Bill Eddy’s High Conflict Institute always has great information in the field of managing High Conflict Personalities in the context of divorce and Family Law cases. It is difficult, if not impossible, to manage some people that present as High Conflict; often these people have traits of personality disorders that make their behaviors and communications toxic. As is pointed out below, the HCP (High Conflict Person) is not going to change, but you as the stable and rational party can always choose how to respond. One element that the article does not mention is the benefits to using a third party, such as a skilled Parenting Coordinator, to intercede in conflict situations, and allow the rational person to retreat to the safety of the Parenting Coordinator, instead of arguing or fighting with the HCP. In other words, if the HCP wants a toxic fight, don’t reward the bed behavior. Choose better ways to manage HCPs, and preserve a bit a tranquil space for yourself and the children.
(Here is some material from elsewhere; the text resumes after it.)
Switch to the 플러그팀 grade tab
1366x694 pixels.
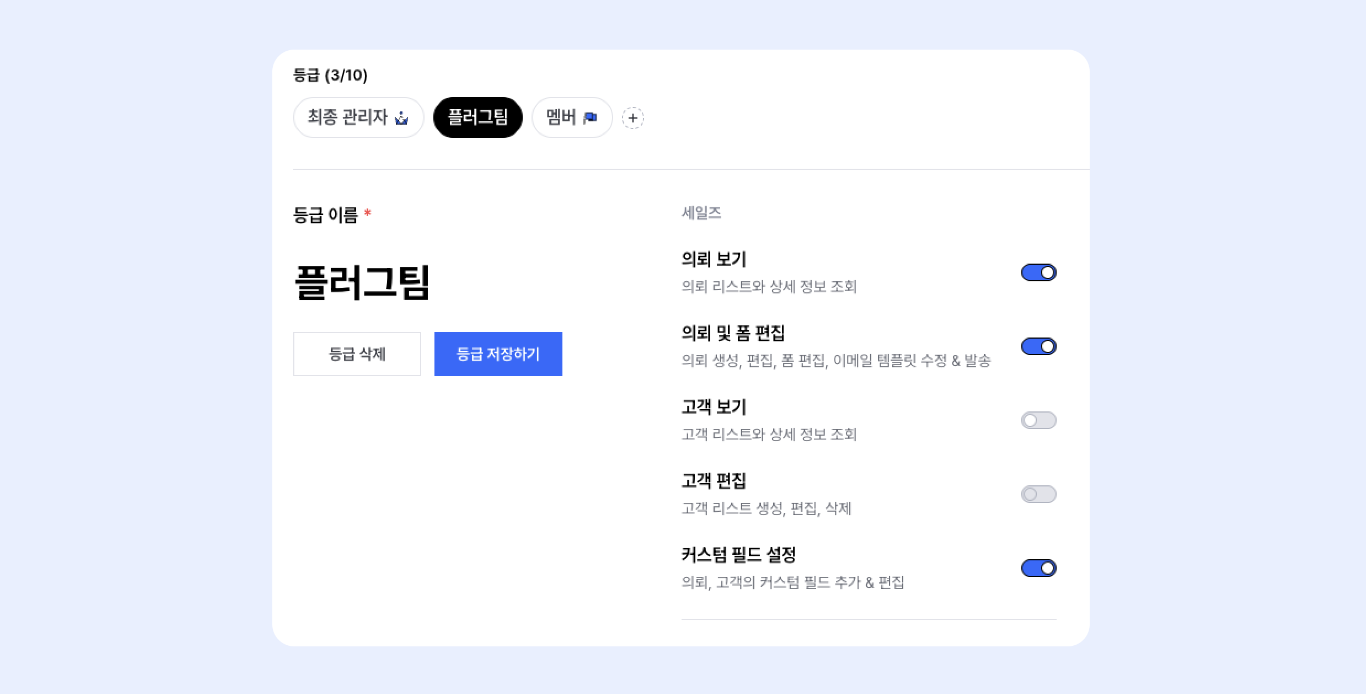[478, 118]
The 4D’s of High Conflict Divorce
1. Disengage: You are in conflict with your child’s other parent because their words and actions negatively trigger and affect you and your children. And, like most parents, you will do anything to protect your children form harm – physical, verbal and emotional. If you take the time to sort through your triggers and plan a strategy for how to cope when triggered, you will be putting yourself (and your children) on a path for healthier conflict resolution.